What is asked
Could you print the part of the text on arbitration in India beginning at the words "Addressing the judges" and stopping after "the arbitral tribunals."?

Text passage
▼
Speaking at the Supreme Court of the United Kingdom with the honour of sitting on the chair of the president of UK SC, Justice Chandrachud said though India has created international arbitral centres of excellence, “we have to ensure that these new institutions are not controlled by a self-perpetuating clique.”
“These institutions must be based on the foundation of robust professionalism and the ability to generate consistent arbitral processes.Transparency and accountability, values by which the work of conventional courts is assessed and critiqued, cannot be alien to the world of arbitration,” he said.
Hoping that Indian arbitration institutions attain the trust and professionalism of their global counterpart, the CJI said as more and more commercial disputes move from courts to arbitral tribunals, “the substitution of courts should not result in creation of opaque structures.”
Justice Chandrachud said commercial arbitration has remained relevant for the last five centuries, more so today as “the courts in India are overburdened despite the high courts disposing of 2.15 million cases and the district courts disposing 44.7 million cases in 2023.”
Addressing the judges of the UK SC, the CJI said for Indian judiciary no case is big or small and every litigant has the right to just remedy. “The width of our jurisdiction was designed to ensure widest access to justice. But surely, every case need not find a remedy before the court, with emerging forms of dispute resolution such as arbitration and mediation gaining acceptance,” he said.
The CJI expressed concern that though arbitration as a mode of commercial dispute resolution is gaining ground in India, many petitions are being filed in the Supreme Court challenging high court orders on petitions challenging the awards of the arbitral tribunals.
“The ostensible reason is the order (of the HC) but a scratch at the surface reveals that the real reason is a perceived lack of confidence in the arbitrator… Although arbitrators are private actors, they perform adjudicatory functions which require impartial decision-making… An independent arbitrator is impartial, and an impartial arbitrator is independent,” he said.
▲
Data shown
▼
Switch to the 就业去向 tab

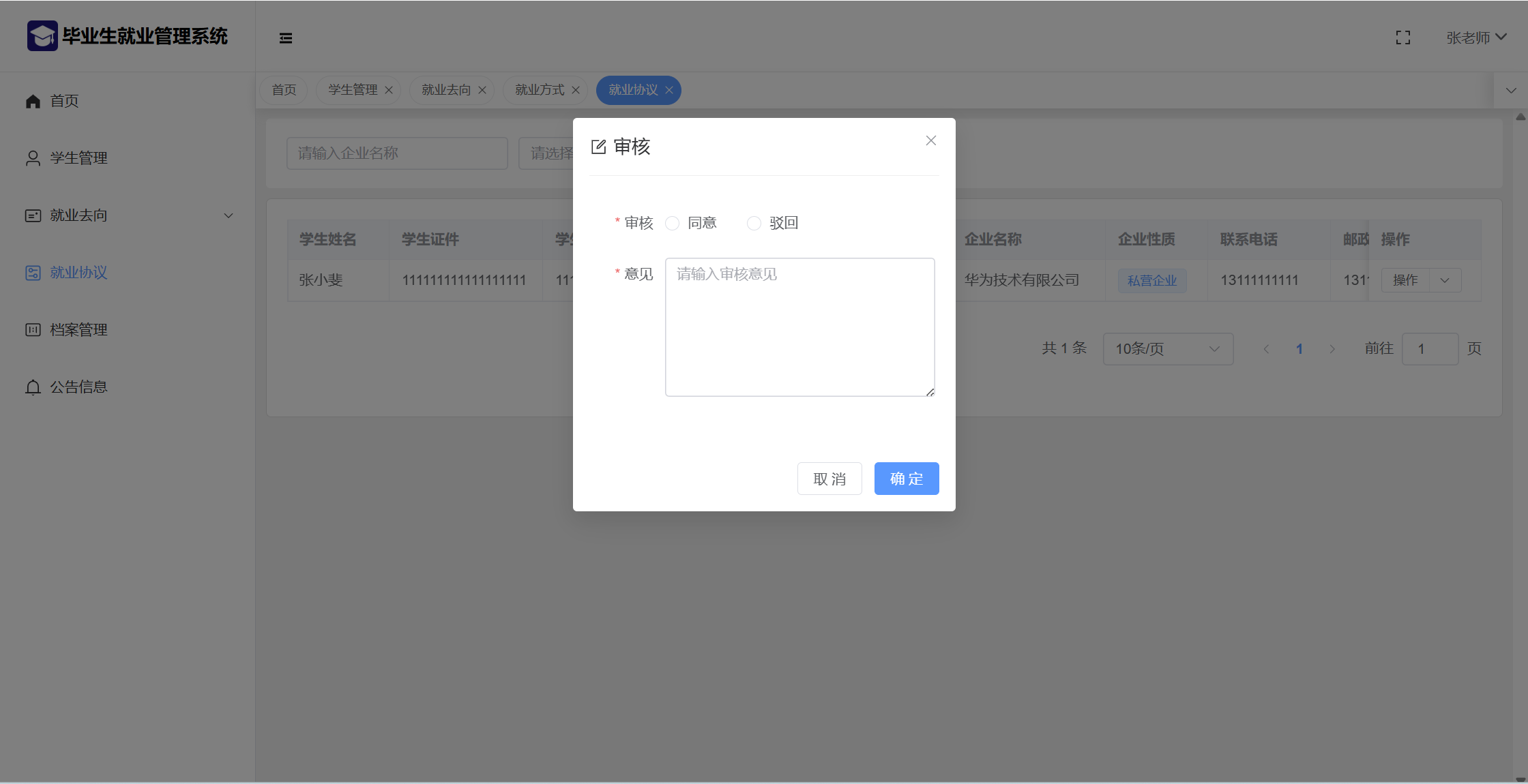coord(446,90)
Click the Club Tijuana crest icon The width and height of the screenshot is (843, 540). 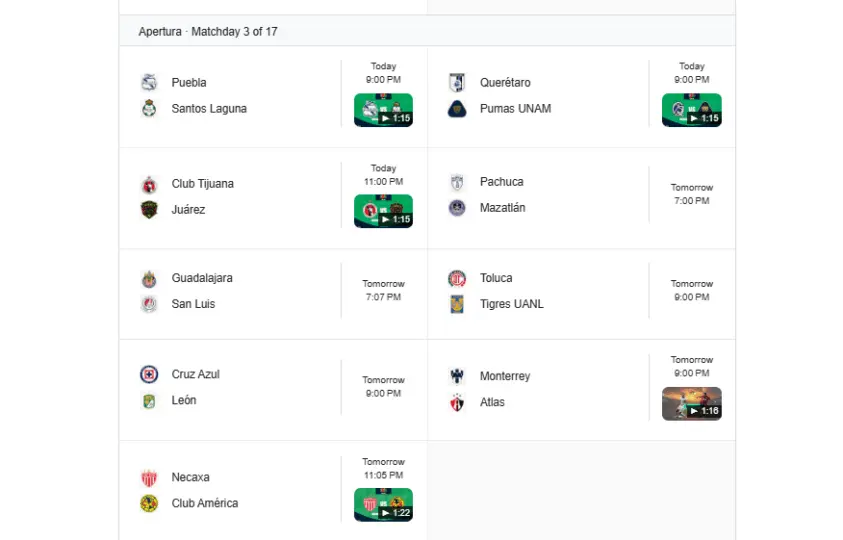149,184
▲
Solution for this task
Addressing the judges of the UK SC, the CJI said for Indian judiciary no case is big or small and every litigant has the right to just remedy. “The width of our jurisdiction was designed to ensure widest access to justice. But surely, every case need not find a remedy before the court, with emerging forms of dispute resolution such as arbitration and mediation gaining acceptance,” he said.
The CJI expressed concern that though arbitration as a mode of commercial dispute resolution is gaining ground in India, many petitions are being filed in the Supreme Court challenging high court orders on petitions challenging the awards of the arbitral tribunals.